Posts Tagged ‘Polish literature’

Andrzej Franaszek: Miłosz, A Biography

October 7, 2020

I’ve been familiar with Czesław Miłosz’ autobiographical and literary writing for many years, but haven’t really got to grips with his poetry yet; my interest stems from his being from the part of Poland where my father and his forebears originate, and the interplay between the notions (and nations) of Poland and Lithuania in past centuries. The more I read, the more complicated it all seems. I found myself reading about him now as I grow older myself and look back on my life and consider how much I have been affected by my fifty percent Polishness.

This is a very detailed and well-written biography that anchors the poet’s life very firmly in his poetry. There are excellent, copious notes and a full bibliography; it’s also very nicely produced and once again reminded me of how much higher US production values for books are than our own. I like books that are physically good to handle and pleasurable to read.

Miłosz is one of the true greats of recent Polish literature and culture, and clearly deserved the 1980 Nobel Prize for Literature. We read of his life as a student, and of intellectual life generally, in the poorest region of the second Polish Republic, as well as the incredibly complex interrelationships of races, nations and peoples in that borderland region, the troubled history of which has been so well recorded by Timothy Snyder.

The second republic was not terribly stable and what with being sandwiched between Russia and Germany and learning to become an independent country again, was increasingly chaotic as the 1930s progressed, particularly in the borderlands. Eventually it became a political quagmire as well as a military dictatorship, torn between a narrow nationalistic vision and a broader one which wanted to encompass at least some of the ideals and the peoples of the nation’s great past. The anti-semitism of the right-wing government was appalling.

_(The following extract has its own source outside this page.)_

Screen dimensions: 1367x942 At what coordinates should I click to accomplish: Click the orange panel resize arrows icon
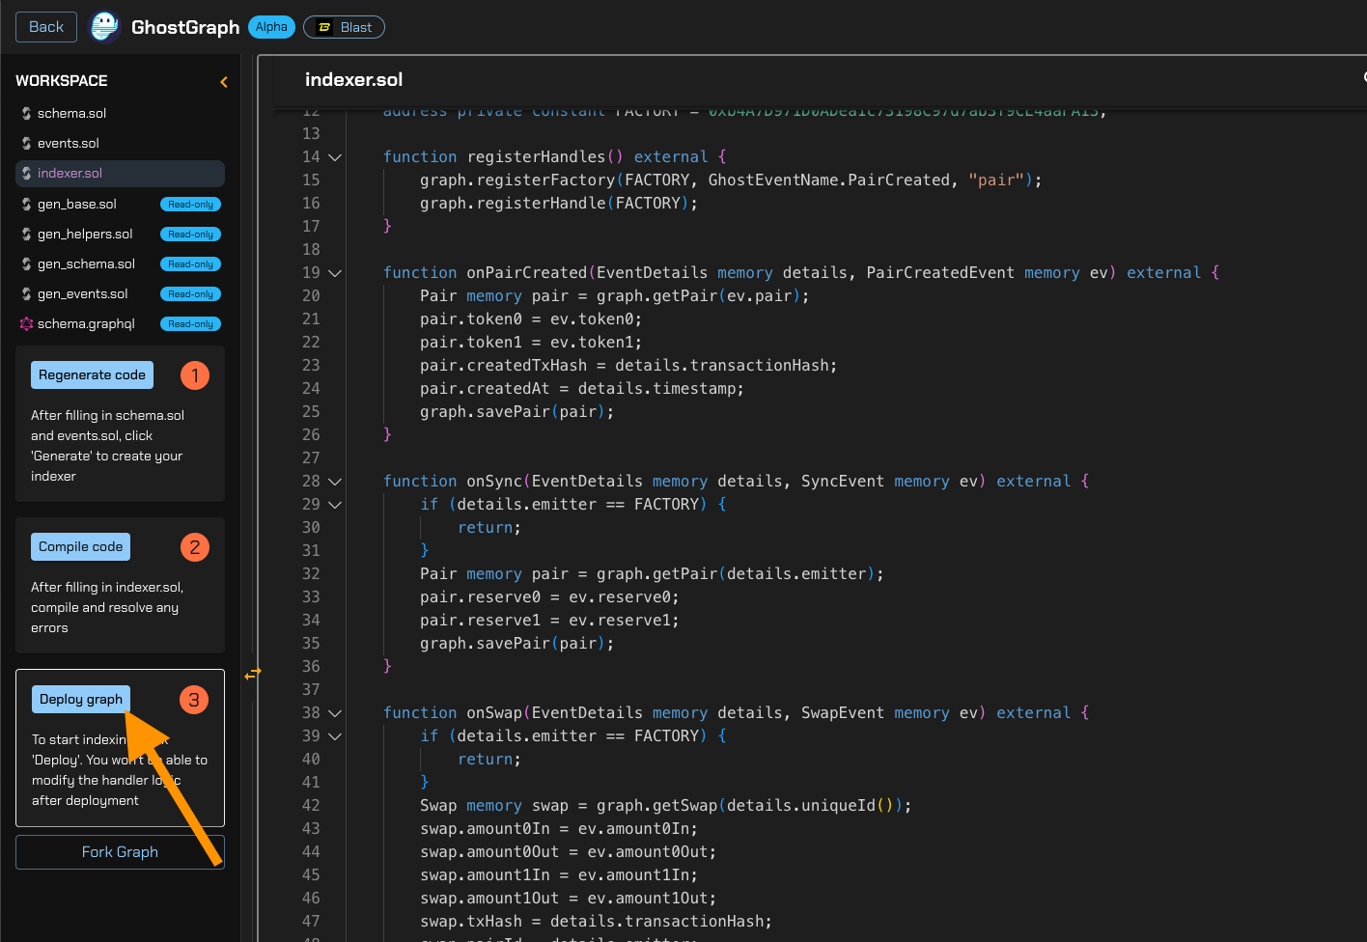click(253, 674)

Miłosz travelled widely, spending considerable time in Paris with his uncle, womanising and sorting out his attitudes to politics and religion, specifically Catholicism, which had and still has a leaden hold on the country. Having survived the insanity of Nazi occupation during the Second World War, he then faced the tragic dilemma of many Polish intellectuals after the war, seeking change and progress and yet faced with the inevitable Sovietisation of Poland. How to slow this down, how to distance oneself from the old rejects of the second republic, now emigres, but the ones who had aided and abetted the calamity of the war, and still hankered after the past?

Having initially thrown his lot in with the new order, Miłosz reached a point where he had to break with it and went into exile, first in France and subsequently living, working and teaching in the US for the second half of his life, tarnished for many Poles with the brush of collaboration with the Stalinists…

His was an incredibly full and complex life, a very reflective one which he mirrored in his poetry, which I am now hoping to begin to come to grips with, as it does exist in decent translations on which the man himself collaborated.

I rarely read biographies; I find them hard going unless it’s a person whose life really interests me, and in the end this one was worth it for all the insights into person, places and the intellectual difficulties of those times.

Olga Tokarczuk: Flights

May 21, 2019

916mlDO1b2L._AC_UL436_  Olga Tokarczuk knows how to write a compelling and fascinating book: this one, although completely different in many ways, hooked me as quickly and completely as did Drive Your Plow over the Bones of the Dead. It’s a book about travels and travelling, which is what initially attracted me to it, but it’s not travelling as we know it, Jim.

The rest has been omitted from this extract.